Collected data entries
****************

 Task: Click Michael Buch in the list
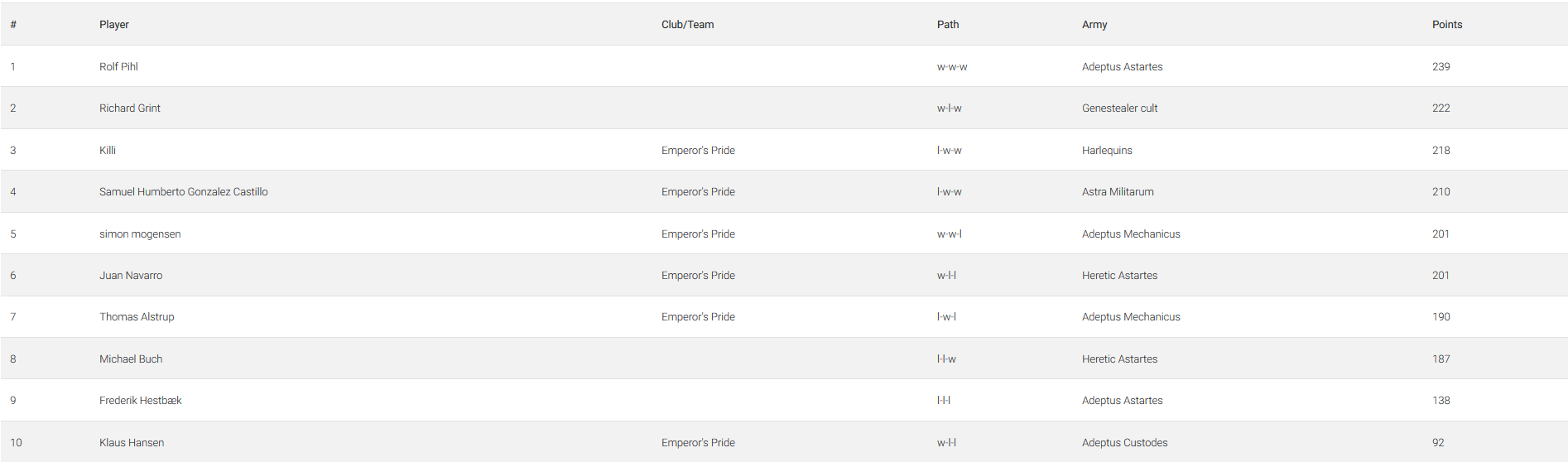131,359
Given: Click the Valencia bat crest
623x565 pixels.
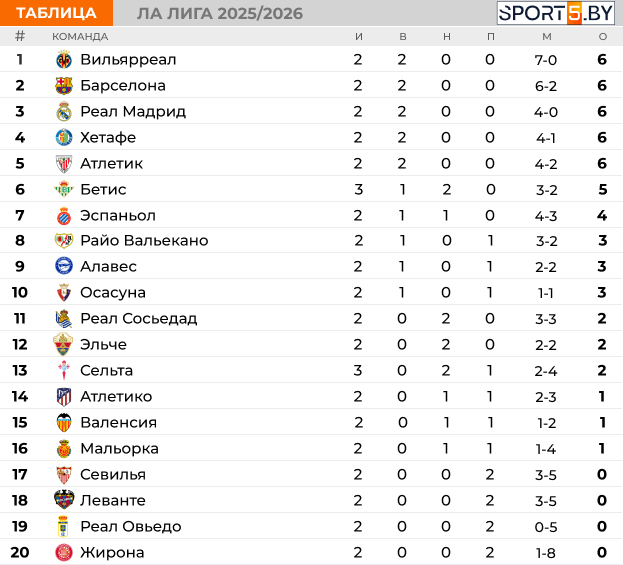Looking at the screenshot, I should point(64,422).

****************

_EXERCISE_. Output every entry exactly. Pictures stay out.

_TASK RESULT_.
 Task: Click Michael Buch in the list
131,359
Given: Click the Valencia bat crest
623x565 pixels.
Looking at the screenshot, I should point(64,422).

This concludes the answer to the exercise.